Last week a group of 12 MIMers and recent MIM alumni got to take a tour of Nike Headquarters in Beaverton, Oregon and meet Nike employees Mark Lee, Akari Oda, and Jimmie Golez. If you have never been to the Nike Campus you will be quite impressed upon your first visit. The campus is larger than 35 football fields (two million square feet), beautiful, on natural preserved wetlands, with lots of areas to play sports—of course! One of the things that stood out to MIMers on the tour is Nike as a brand and Nike as a culture. Once you have seen Nike’s campus it is easy to see why employees are so loyal to Nike. Nike Campus is like a unique “city within a city.”
Official Nike tour guide and business analyst, Jimmie Golez, gave MIMers a very thorough tour of Nike Campus. Golez, who works in Nike product creation IT, has been working for Nike for the past eight years. In his position he supports the team that is involved with bringing a product concept to life by facilitating communication between merchandising and engineers.
Two Nike supply chain specialists joined the group tour, Akari Oda and Mark Lee. Oda is the Supply Chain Innovation Senior Manager for Nike Japan and has been working for the company for almost seven years. With constantly evolving markets, Oda’s job is to develop and deploy strategies to enable new capabilities to improve Nike’s supply chain (i.e. faster replenishment, on-time delivery, etc).
Mark Lee does similar things as Oda, only not for Nike Japan. Lee, who has been working for Nike for the past eight years, is a Nike supply chain consultant and is currently working on a special finance project. MIMers might find it interesting that one might choose to specialize in supply chain but will end up having to utilize finance knowledge on the job as well (so pay attention in all your classes, MIMers!). Lee is greatly appreciating his business finance classes he is taking through PSU’s MBA program.

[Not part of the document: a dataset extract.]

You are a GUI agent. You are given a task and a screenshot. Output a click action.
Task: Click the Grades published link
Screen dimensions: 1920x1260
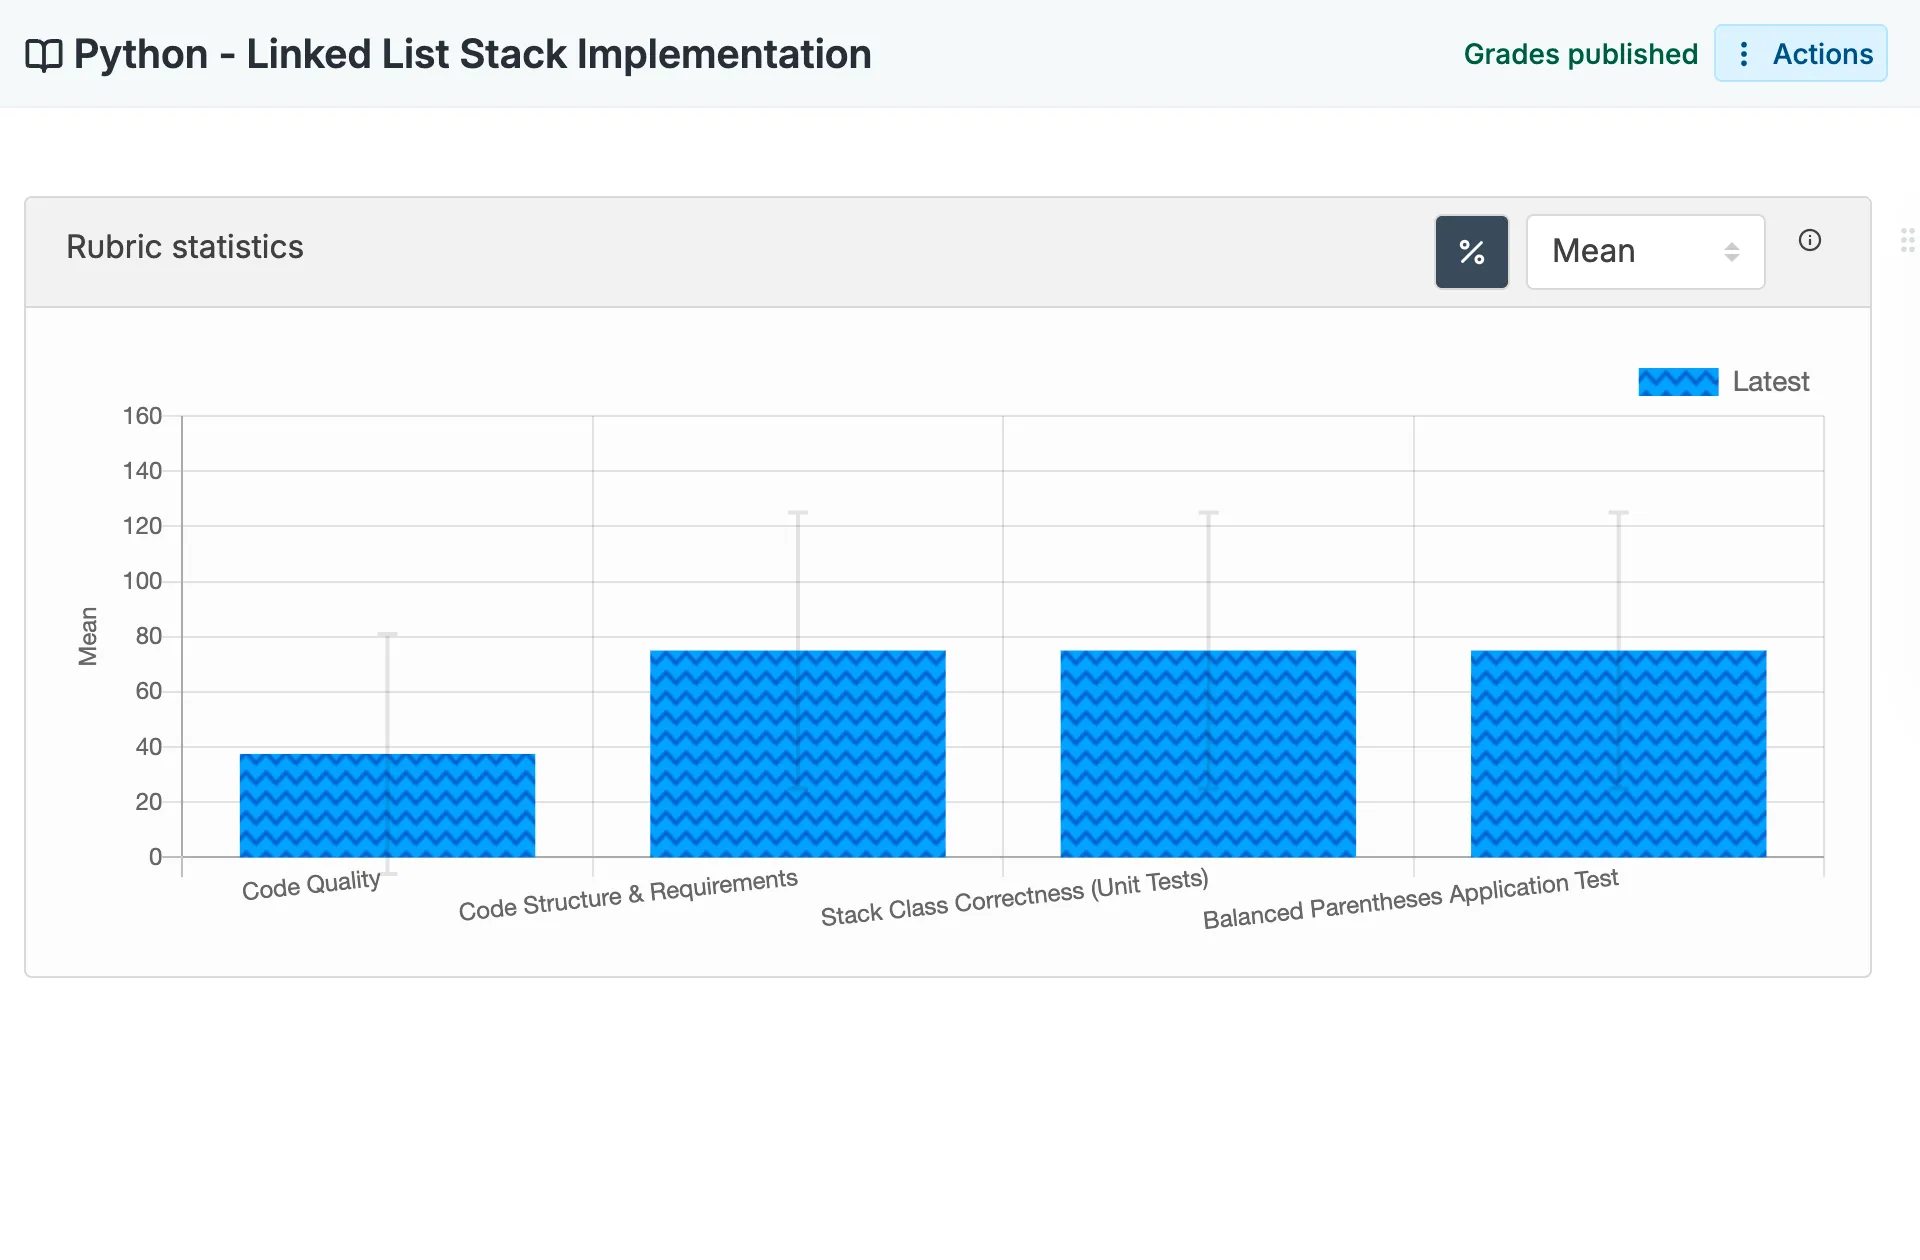[x=1580, y=54]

At the end of the tour, Golez, Oda, and Lee answered a thought-provoking question that Genevieve Tandon, recent MIM alumni, asked of them. “What is one of the most difficult and reoccurring problems or issues that you have to deal with in your current positions and jobs?” It is amazing that Golez, Oda, and Lee all responded similarly. The issue that they see over and over in their jobs is the difficultly of finding a global solution while appreciating and respecting cultural differences for such an international company.
As Golez says, “You need to find a balance between cultures.” Oda stresses that you must make and foster relationships across different cultures and take into consideration the time differences in each country that you are doing business with. Oda must check in regularly with her boss who works out of Japan, so they Skype each other, and she must be available to chat with her boss at “odd” hours in the U.S. Oda says, “You must make the solution relevant for each country—at the country level.” Lee explains that it is very challenging when you have to report to multiple bosses on a single project. You must be sensitive to everyone needs and be very good about including everyone in the project. Lee’s takeaways include, “embrace ambiguity” and “take initiative.”
Hmmmmm…MIMers…This does not only sound like business–it sounds like INTERNATIONAL business. There is clearly a need for Master in International Management graduates!
MIM thanks Nike, Golez, Lee, and Oda for their time. It was a wonderful tour.